Twas the Nightshift Before Christmas
Since giving up medicine for the entertainment industry, he has worked on such TV series as Mitchell & Webb, Mrs. Brown’s Boys, and Blind Date. In Twas the Nightshift Before Christmas, he revisits some of his most memorable moments of working during the festive period.
“Labouring mothers don’t really have the option of staying home for a couple of days to ‘see if it’ll settle down’,” he muses.
“Of the seven Christmas Days I was a practising doctor, I ended up on the wards for six of them. First of all, everyone thought I was Jewish, so assumed I wouldn’t mind working on the least Jewish day of the year.

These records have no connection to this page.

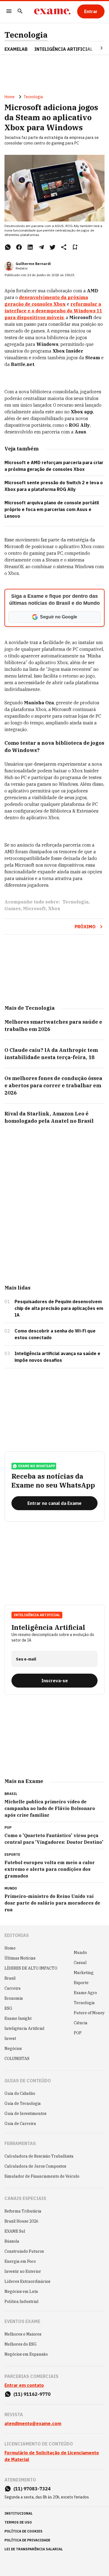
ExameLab (16, 49)
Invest (10, 2038)
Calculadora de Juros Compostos (35, 2166)
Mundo (80, 1952)
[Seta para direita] (95, 48)
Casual (80, 1962)
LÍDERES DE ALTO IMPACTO (30, 1968)
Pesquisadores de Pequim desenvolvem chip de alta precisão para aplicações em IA (59, 1308)
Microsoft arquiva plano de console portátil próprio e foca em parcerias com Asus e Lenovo (51, 509)
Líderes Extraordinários (27, 2281)
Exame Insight (18, 2018)
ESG (8, 2008)
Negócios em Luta (21, 2291)
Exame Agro (85, 1992)
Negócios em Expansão (26, 2354)
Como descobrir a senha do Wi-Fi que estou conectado (55, 1334)
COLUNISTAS (16, 2058)
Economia (13, 1998)
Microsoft (34, 908)
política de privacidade (27, 2540)
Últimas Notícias (19, 1958)
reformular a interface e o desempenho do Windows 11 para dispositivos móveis (53, 310)
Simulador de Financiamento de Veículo (41, 2176)
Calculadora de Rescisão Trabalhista (39, 2156)
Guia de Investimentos (25, 2113)
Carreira (12, 1988)
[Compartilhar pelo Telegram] (41, 247)
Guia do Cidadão (19, 2093)
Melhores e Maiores (22, 2334)
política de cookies (23, 2531)
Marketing (84, 1972)
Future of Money (89, 2012)
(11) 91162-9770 (32, 2394)
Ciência (80, 2022)
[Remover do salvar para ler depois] (75, 247)
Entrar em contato (24, 2385)
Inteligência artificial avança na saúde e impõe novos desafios (57, 1357)
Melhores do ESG (20, 2344)
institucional (18, 2513)
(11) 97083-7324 (32, 2488)
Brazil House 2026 (21, 2221)
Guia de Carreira (20, 2123)
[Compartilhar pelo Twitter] (52, 247)
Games (12, 908)
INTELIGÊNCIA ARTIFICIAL (63, 49)
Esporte (81, 1982)
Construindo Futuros (24, 2251)
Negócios (13, 2048)
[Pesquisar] (20, 11)
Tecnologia (26, 35)
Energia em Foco (20, 2261)
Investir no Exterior (22, 2271)
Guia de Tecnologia (22, 2103)
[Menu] (8, 11)
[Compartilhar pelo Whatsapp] (7, 247)
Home (9, 96)
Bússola (11, 2241)
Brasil (10, 1978)
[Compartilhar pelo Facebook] (19, 247)
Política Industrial (21, 2301)
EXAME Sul (14, 2231)
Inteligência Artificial (24, 2028)
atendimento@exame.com (32, 2423)
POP (78, 2032)
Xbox (54, 908)
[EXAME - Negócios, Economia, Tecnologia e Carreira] (52, 11)
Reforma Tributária (22, 2211)
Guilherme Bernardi (33, 264)
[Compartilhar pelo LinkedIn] (30, 247)
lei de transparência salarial (33, 2549)
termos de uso (18, 2522)
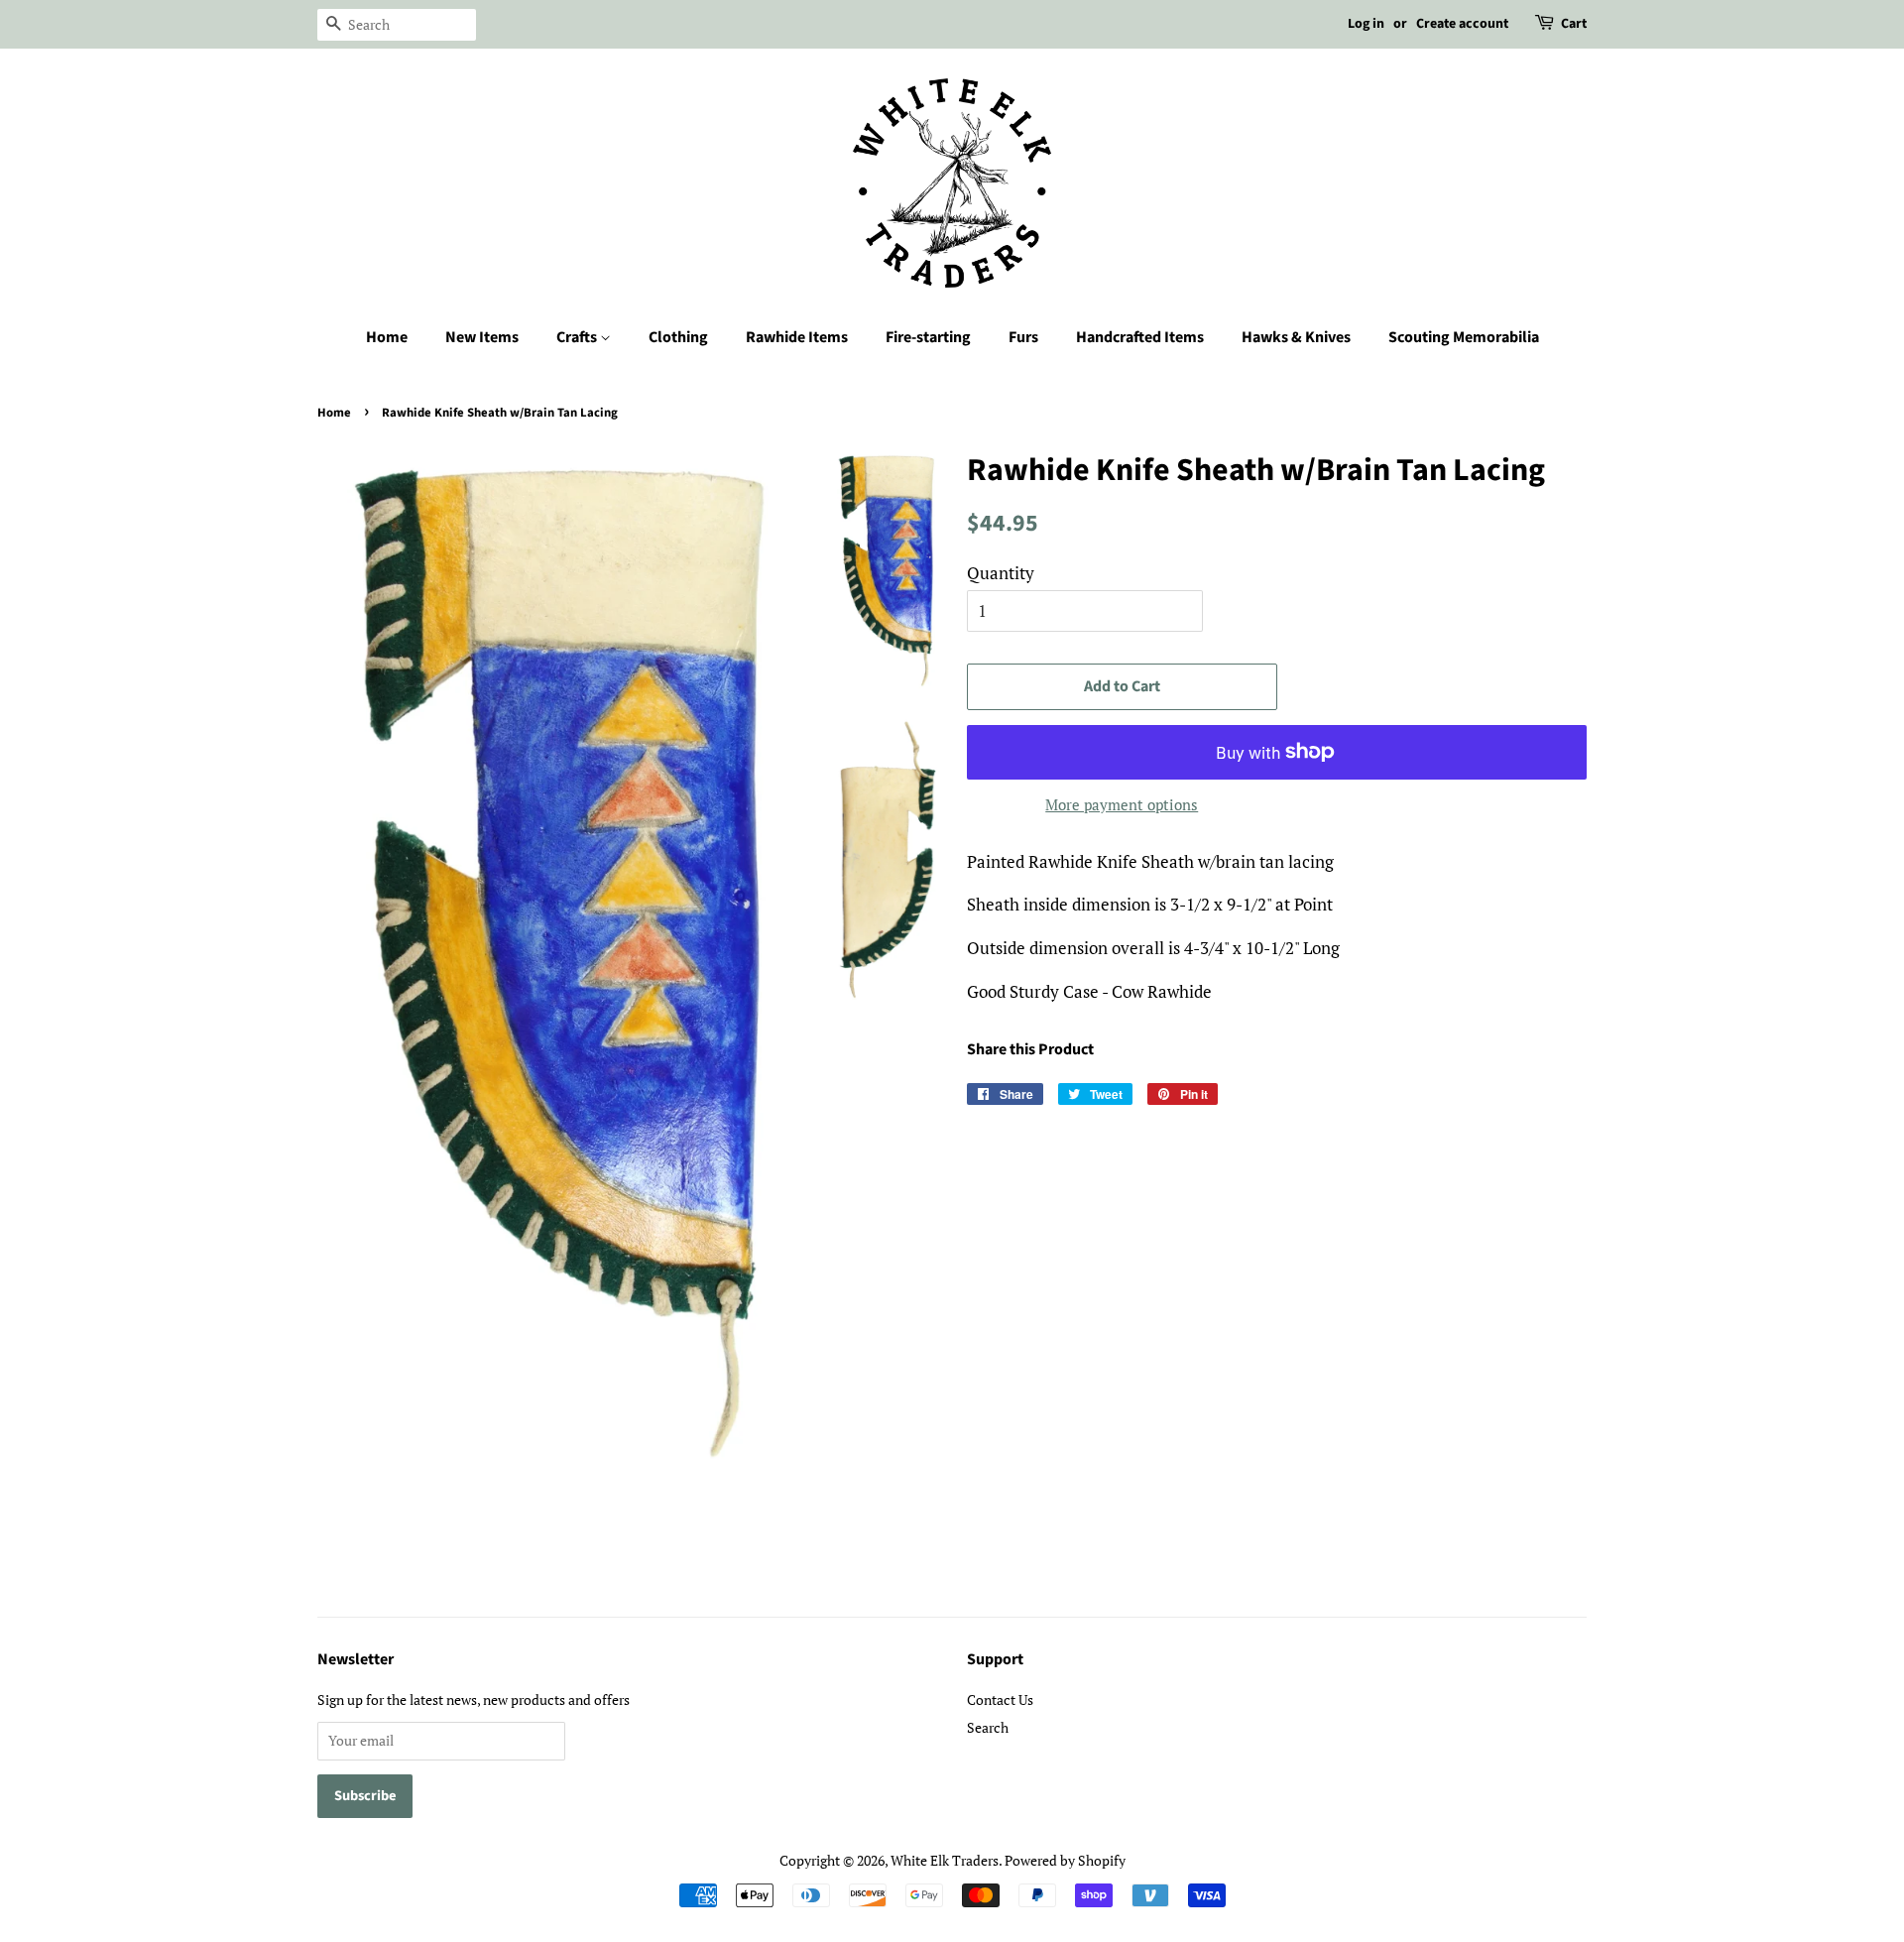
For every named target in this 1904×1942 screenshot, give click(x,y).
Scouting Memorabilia (1463, 337)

“In fairness to those people who thought I was Jewish, I was – and indeed I still am – but with the emphasis on the ‘ish’.
The hard shifts
“Added to this I didn’t – and indeed still don’t – have any children. Christmas being a time for kids and all, the medics with young families would rise to the top of the Norway spruce and get the day off. I didn’t begrudge them this, though for a while I did consider inventing some convenient yet imaginary offspring.
“The thankless toil of actual parenthood would probably have been an extremely expensive, stressful and inefficient way to get a free pass to eat sprouts on the same day as everyone else.
“Besides, even if you do end up avoiding Christmas Day, you’ll almost certainly be stuck with the nightshift, or Boxing Day, or New Year’s Eve. Ultimately, the sh*** shifts still have to be filled and no one ever gets to avoid them all.”